- **Provided text**:
-------
I'd say desperation. Saturated domestic market, unable to expand overseas and no longer being the goto cheap supermarket has led to the desperate tactic of pissing about with accountants to try and meet shareholder expectations and demands.

It has been seen so many times before when a firm is bid up to carry a sector premium. Add in share incentives to accelerate the issue.

Check out Quindell if you want a real laugh/cry re directors/accounting and shareholders.
It has to be the responsibility of the Boardroom, it is they that countenance what we now know to be unrealistic expectations for shareholders consumption. It will not surprise me at all for other major Companies to come under greater scrutiny.
For years I have suggested that Boardrooms have been too powerful and their self appraisals leading to hyper inflated remuneration packages. Far to easy to satisfy shareholders with easily gotten profits during the 1980's - 2000, now we will see the quality, or lack of, in the Boardrooms.
This has always been the case. Note that since those new accountability rules came in for shareholders that you said would level the playing field, nothing has changed.

The simple fact is that the shareholders put the board in place and set the rules and then if the board fails they are replaced.

What most people don't understand is who the shareholders are or what their objectives are.

The Tesco's board will carry the can and be replaced as much as required.
New regulation with regard to shareholders Voting Rights is long overdue but now being implemented. I have never said it would mean a level playing field but have said and will continue to say that it means the shareholders do have 'Binding votes'. I want the shareholders to exercise those Rights with special regard to Boardroom remuneration packages. I disagree that nothing has changed since introduction of the new regulations. I would suggest that individual shareholders are taking a keener interest into the Companies of which they are shareholding. But its the big institutional shareholders which are the target for investigation.
-------
- **Data section**:
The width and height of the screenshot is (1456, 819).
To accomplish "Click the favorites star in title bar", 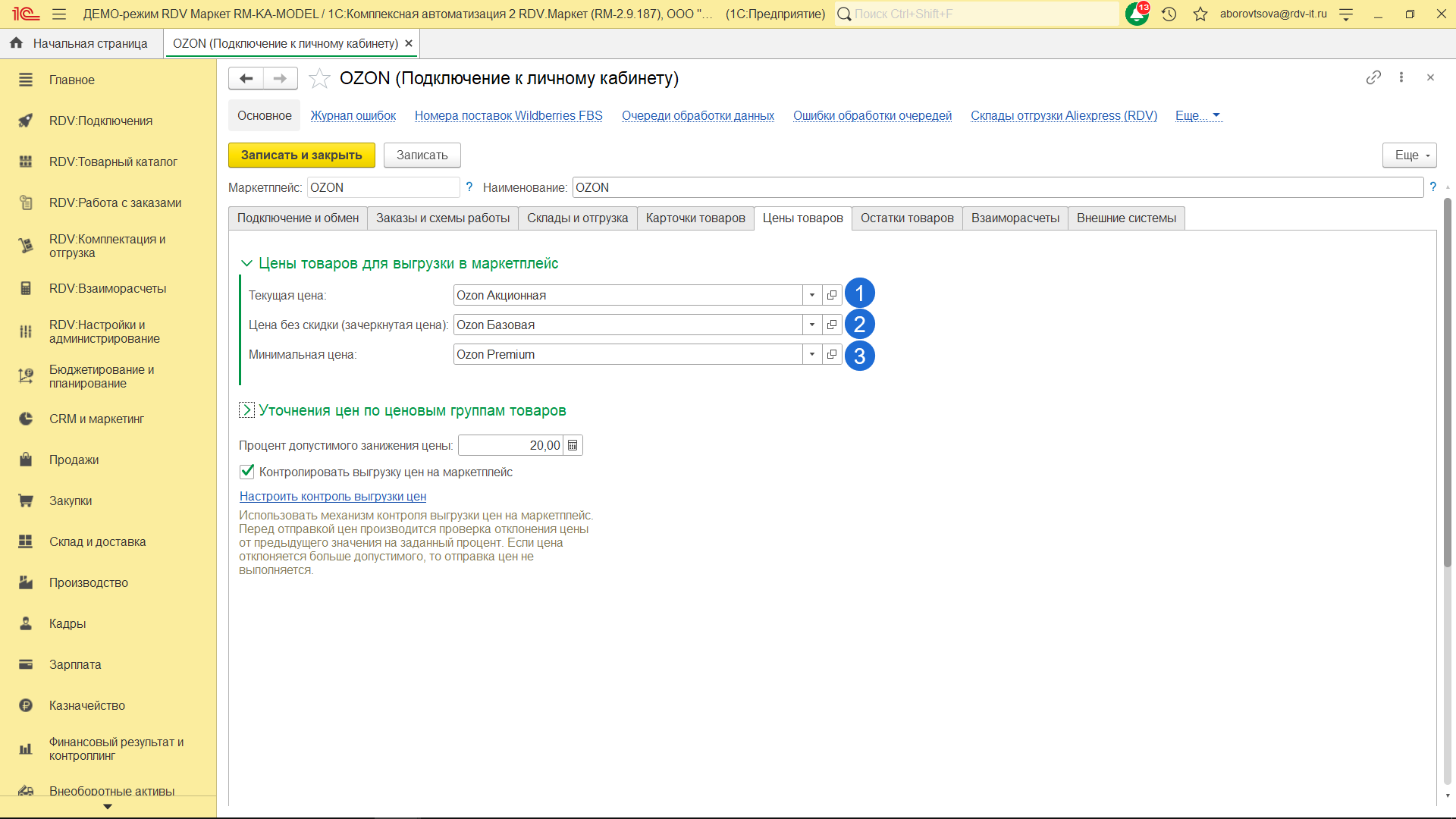I will (1200, 14).
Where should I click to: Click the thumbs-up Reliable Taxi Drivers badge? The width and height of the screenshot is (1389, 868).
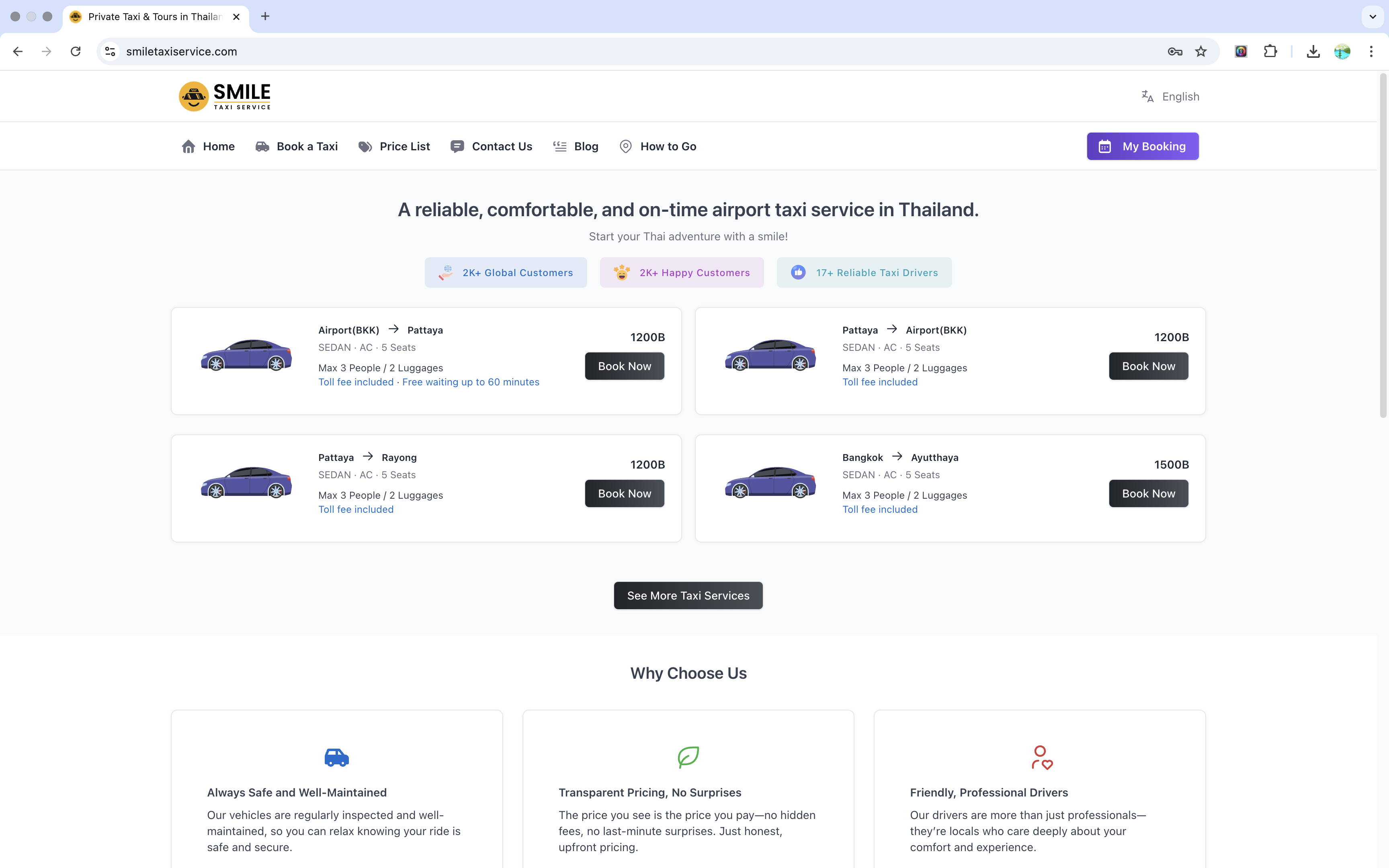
-------
- **Exercise tasks**:
(1) From the shareholder discussion, transcribe the passage from "For years I" to "nothing has changed.".
(2) Render this sentence from the shareholder discussion in Spanish: "It will not surprise me at all for other major Companies to come under greater scrutiny."
(3) In the shareholder discussion, what regulation is called long overdue but now being implemented?

- **The answers**:
(1)
For years I have suggested that Boardrooms have been too powerful and their self appraisals leading to hyper inflated remuneration packages. Far to easy to satisfy shareholders with easily gotten profits during the 1980's - 2000, now we will see the quality, or lack of, in the Boardrooms.
This has always been the case. Note that since those new accountability rules came in for shareholders that you said would level the playing field, nothing has changed.

(2) No me sorprendería en absoluto que otras grandes empresas fueran objeto de un mayor escrutinio.

(3) New regulation with regard to shareholders' voting rights.